Collected data:
==========

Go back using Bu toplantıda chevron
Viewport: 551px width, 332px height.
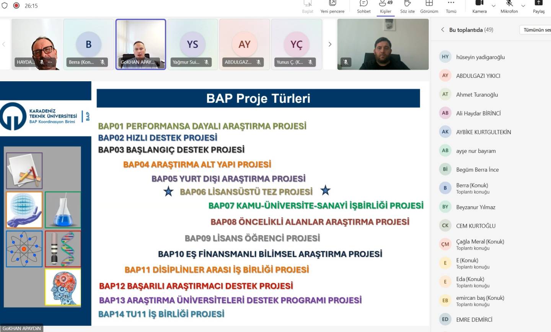(443, 30)
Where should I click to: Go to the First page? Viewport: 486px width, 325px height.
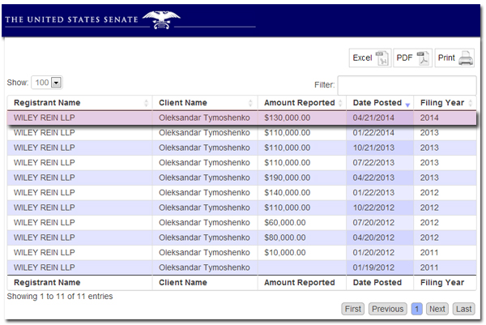click(353, 309)
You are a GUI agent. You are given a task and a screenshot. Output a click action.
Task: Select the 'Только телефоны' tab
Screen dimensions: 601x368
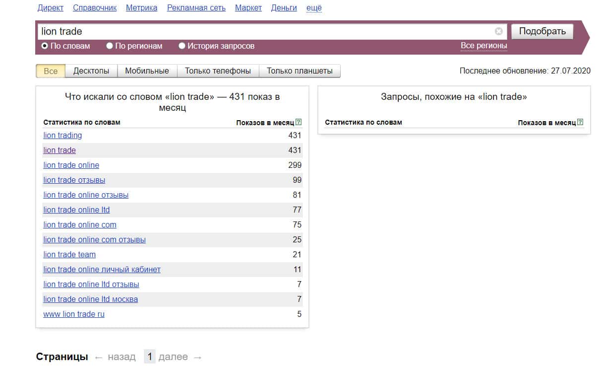(x=218, y=71)
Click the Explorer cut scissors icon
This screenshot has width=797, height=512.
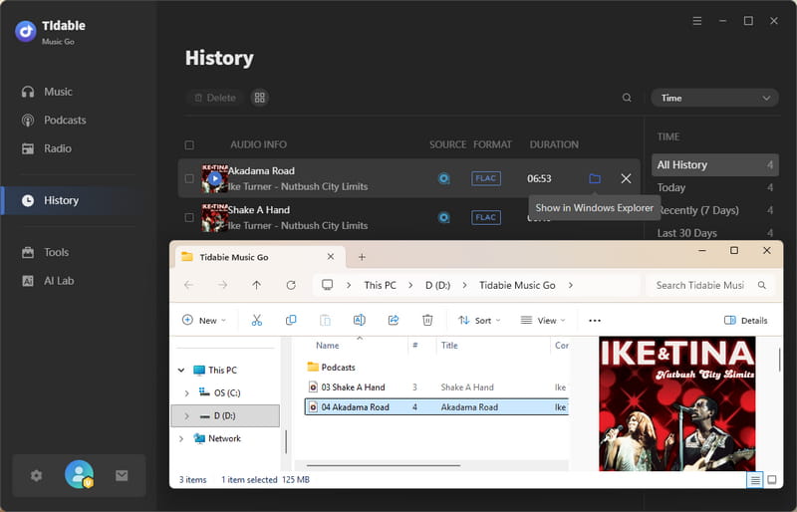[257, 320]
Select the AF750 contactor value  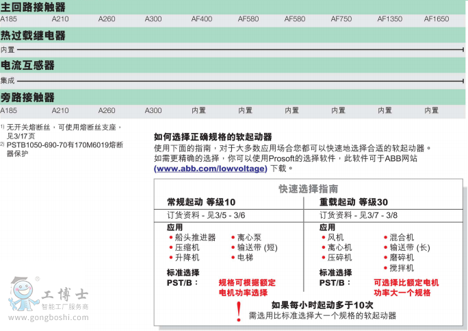click(341, 19)
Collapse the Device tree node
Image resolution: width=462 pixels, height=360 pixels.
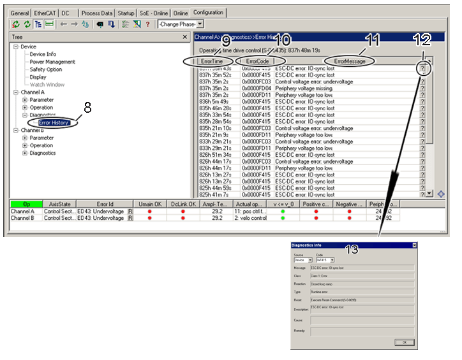coord(15,47)
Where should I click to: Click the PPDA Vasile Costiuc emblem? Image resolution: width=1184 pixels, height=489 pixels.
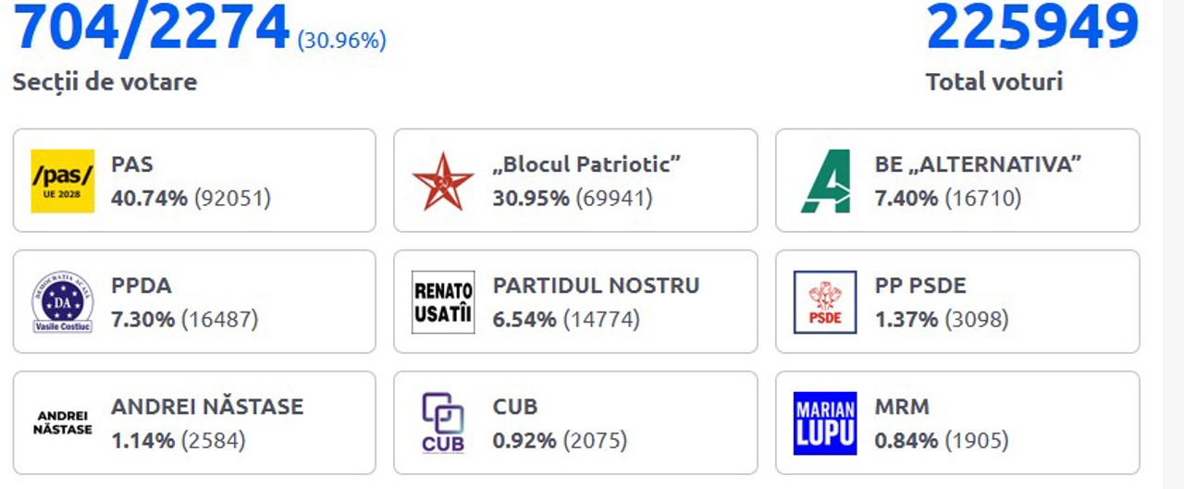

==========

*WORK ORDER*:
Retype each line of the data exactly, beginning with the first; include the line containing "Click the Explorer cut scissors icon" and stop there, skipping every picture.

*RESULT OF THE TASK*:
Go back using Bu toplantıda chevron
Viewport: 551px width, 332px height.
(443, 30)
Where should I click to: Go to the First page? Viewport: 486px width, 325px height.
click(353, 309)
You are a GUI agent. You are given a task and a screenshot. Output a click action.
Task: Select the 'Только телефоны' tab
Screen dimensions: 601x368
(x=218, y=71)
Click the Explorer cut scissors icon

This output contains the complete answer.